> **EXERCISE**:
Find each line in the listing below that contains the string "value" and copy those lines, treating uppercase and lowercase letters as different.
— Begin DATA EXTRACT —
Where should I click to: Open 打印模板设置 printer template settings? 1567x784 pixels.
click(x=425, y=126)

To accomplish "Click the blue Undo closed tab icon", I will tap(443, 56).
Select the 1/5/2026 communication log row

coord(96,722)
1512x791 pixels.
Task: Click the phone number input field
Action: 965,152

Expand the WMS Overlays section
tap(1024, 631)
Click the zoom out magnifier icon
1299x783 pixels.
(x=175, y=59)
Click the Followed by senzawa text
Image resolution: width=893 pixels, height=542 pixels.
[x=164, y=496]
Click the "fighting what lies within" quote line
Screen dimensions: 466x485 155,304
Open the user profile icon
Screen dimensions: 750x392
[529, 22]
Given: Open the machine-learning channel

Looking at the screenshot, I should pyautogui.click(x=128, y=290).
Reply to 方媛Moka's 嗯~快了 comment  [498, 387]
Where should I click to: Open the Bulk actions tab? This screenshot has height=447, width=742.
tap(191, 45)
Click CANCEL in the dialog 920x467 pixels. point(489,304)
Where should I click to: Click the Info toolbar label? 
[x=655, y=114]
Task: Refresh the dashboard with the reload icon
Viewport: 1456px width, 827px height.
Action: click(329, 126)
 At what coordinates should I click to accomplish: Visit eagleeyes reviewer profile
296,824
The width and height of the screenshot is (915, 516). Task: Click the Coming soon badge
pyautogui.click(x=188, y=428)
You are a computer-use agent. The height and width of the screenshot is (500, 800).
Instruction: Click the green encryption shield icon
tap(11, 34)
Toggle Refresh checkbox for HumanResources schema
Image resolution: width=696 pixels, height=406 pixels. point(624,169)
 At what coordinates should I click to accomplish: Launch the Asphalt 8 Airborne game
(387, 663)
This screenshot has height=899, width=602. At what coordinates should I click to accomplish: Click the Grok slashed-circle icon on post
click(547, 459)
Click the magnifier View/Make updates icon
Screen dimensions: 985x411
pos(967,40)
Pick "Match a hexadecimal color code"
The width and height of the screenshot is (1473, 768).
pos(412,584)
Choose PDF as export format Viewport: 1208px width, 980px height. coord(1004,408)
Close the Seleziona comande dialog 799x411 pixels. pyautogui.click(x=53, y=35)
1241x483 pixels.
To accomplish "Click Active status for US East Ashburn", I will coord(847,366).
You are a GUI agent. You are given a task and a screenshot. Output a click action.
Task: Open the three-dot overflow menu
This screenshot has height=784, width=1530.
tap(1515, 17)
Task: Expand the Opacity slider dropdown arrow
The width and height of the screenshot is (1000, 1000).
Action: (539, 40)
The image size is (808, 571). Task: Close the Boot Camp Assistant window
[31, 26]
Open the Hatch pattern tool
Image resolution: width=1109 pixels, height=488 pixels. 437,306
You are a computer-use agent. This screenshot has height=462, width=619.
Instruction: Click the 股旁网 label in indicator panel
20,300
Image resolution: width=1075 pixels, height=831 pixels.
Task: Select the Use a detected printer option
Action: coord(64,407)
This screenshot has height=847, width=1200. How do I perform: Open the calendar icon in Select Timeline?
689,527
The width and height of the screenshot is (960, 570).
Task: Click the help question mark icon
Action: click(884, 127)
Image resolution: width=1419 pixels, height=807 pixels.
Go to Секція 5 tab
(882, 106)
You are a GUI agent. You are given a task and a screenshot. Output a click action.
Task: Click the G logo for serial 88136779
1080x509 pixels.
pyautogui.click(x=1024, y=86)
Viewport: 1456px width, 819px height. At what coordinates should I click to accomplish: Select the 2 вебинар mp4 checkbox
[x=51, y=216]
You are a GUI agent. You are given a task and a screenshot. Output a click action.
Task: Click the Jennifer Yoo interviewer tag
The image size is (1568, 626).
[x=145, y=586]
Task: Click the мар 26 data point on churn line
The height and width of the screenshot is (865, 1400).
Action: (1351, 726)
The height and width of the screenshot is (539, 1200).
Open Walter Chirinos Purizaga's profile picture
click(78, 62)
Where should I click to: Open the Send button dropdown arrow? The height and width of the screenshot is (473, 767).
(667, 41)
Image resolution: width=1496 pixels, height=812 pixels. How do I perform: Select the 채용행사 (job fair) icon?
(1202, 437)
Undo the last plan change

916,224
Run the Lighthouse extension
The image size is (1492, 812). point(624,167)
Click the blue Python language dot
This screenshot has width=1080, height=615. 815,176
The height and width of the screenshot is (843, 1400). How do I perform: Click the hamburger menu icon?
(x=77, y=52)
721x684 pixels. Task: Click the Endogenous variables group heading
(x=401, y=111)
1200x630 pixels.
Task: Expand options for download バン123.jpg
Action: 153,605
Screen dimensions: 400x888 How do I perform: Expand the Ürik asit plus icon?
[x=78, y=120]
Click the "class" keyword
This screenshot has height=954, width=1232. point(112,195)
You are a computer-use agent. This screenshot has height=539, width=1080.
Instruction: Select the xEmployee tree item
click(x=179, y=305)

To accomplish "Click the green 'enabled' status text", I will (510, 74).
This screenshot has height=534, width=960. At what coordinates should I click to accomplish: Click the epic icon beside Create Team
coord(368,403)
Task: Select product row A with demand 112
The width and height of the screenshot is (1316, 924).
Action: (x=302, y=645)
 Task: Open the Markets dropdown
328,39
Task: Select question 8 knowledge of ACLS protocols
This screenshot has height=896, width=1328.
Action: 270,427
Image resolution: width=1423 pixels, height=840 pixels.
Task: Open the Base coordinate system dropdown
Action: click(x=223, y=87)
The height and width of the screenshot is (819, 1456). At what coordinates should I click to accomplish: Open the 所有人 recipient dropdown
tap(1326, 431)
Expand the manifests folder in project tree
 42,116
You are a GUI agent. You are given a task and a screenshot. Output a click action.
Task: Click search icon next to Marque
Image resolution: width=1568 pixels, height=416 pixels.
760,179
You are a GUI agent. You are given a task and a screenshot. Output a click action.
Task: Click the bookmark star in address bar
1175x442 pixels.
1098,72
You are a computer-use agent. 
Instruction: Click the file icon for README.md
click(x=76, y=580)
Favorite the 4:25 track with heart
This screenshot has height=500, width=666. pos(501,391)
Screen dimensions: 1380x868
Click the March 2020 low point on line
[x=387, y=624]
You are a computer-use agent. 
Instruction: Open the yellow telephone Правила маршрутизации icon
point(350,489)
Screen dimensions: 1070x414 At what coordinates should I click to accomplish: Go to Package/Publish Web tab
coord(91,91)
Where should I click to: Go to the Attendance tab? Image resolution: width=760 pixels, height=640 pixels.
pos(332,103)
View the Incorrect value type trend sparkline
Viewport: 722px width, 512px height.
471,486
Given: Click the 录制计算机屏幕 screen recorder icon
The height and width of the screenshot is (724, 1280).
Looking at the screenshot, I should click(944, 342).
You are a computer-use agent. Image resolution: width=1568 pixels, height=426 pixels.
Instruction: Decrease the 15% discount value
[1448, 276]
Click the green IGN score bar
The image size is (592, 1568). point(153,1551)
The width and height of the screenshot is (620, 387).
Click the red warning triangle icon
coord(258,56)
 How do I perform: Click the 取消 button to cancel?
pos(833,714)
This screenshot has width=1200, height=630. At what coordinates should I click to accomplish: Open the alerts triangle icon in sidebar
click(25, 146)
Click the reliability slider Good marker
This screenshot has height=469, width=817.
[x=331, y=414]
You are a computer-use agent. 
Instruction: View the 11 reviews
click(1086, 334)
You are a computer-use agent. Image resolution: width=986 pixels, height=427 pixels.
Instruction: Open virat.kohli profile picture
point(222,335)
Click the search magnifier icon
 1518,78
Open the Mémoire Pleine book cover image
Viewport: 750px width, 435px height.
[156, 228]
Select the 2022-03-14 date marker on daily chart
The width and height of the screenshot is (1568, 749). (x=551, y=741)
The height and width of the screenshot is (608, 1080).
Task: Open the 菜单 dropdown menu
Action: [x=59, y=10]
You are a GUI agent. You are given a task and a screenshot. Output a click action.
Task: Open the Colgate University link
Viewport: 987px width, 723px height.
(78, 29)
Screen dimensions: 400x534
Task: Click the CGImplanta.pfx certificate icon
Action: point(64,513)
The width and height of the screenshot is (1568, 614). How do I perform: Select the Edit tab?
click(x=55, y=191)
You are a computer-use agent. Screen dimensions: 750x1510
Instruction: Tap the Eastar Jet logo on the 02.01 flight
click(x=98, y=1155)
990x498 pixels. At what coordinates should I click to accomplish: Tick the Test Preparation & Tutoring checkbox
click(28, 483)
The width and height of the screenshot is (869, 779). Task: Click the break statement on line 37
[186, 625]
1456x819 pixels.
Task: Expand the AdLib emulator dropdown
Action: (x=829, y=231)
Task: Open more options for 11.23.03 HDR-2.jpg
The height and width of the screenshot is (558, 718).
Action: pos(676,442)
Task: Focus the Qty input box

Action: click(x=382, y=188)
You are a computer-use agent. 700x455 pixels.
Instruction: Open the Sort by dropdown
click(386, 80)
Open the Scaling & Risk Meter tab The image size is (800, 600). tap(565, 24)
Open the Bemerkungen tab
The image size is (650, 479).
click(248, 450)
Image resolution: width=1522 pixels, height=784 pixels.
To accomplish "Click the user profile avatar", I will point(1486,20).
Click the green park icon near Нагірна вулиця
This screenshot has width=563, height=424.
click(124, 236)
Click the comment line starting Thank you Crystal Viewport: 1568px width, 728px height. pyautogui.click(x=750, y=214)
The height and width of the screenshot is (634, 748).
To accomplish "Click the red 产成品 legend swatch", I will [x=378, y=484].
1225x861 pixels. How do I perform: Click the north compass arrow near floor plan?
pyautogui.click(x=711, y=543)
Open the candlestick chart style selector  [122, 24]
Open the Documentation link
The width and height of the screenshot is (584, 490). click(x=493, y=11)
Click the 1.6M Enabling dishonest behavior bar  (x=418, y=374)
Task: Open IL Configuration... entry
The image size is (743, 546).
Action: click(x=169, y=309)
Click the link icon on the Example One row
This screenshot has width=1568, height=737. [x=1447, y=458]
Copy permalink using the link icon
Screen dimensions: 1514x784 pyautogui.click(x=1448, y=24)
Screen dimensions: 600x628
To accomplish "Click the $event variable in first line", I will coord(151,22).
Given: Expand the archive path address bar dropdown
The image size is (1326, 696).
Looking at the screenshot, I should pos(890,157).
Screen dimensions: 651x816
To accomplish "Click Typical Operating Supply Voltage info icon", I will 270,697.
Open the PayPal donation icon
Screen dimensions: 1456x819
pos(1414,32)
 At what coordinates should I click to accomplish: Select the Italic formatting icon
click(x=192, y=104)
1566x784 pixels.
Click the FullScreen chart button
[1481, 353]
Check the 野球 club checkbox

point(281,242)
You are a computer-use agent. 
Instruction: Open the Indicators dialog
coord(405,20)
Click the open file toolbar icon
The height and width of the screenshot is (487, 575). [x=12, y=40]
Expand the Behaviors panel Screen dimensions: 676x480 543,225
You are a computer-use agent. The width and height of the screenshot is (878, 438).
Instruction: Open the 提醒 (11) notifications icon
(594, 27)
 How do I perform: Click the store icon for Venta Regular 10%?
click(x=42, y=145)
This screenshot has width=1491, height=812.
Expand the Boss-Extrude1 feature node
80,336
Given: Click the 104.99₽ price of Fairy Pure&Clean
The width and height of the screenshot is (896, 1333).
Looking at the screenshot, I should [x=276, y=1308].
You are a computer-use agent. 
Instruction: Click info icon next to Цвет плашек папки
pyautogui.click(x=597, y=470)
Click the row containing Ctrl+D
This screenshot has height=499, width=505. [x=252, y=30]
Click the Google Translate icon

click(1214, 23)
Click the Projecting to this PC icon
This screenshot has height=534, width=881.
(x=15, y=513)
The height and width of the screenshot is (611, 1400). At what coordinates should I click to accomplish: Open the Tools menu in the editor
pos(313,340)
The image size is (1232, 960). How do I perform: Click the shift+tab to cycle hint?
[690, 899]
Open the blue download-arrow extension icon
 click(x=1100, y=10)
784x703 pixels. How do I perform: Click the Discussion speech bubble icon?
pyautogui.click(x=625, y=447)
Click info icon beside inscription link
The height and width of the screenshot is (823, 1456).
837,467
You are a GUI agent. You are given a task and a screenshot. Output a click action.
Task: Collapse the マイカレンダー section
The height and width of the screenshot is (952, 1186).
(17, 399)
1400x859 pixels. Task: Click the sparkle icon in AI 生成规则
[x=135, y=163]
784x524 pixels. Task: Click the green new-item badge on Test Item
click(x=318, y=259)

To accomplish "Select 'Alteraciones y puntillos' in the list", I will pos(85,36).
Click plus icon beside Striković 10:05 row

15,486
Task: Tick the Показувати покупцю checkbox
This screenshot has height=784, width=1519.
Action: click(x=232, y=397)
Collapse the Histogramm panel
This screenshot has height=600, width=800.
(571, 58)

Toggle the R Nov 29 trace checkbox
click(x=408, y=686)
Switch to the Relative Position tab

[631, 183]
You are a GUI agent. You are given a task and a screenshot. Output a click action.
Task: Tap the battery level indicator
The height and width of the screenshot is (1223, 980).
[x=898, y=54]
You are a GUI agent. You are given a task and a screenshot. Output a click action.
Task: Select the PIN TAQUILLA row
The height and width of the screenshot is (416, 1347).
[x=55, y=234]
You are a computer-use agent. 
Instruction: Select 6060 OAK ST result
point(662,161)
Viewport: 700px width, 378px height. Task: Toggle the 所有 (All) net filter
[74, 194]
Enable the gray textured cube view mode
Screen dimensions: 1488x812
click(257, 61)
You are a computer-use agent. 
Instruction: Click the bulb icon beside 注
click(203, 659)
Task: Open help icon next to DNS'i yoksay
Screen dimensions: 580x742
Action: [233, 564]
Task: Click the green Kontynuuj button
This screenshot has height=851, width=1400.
— End DATA EXTRACT —
> **SOLUTION BELOW**:
View the Incorrect value type trend sparkline
Instruction: Decrease the 15% discount value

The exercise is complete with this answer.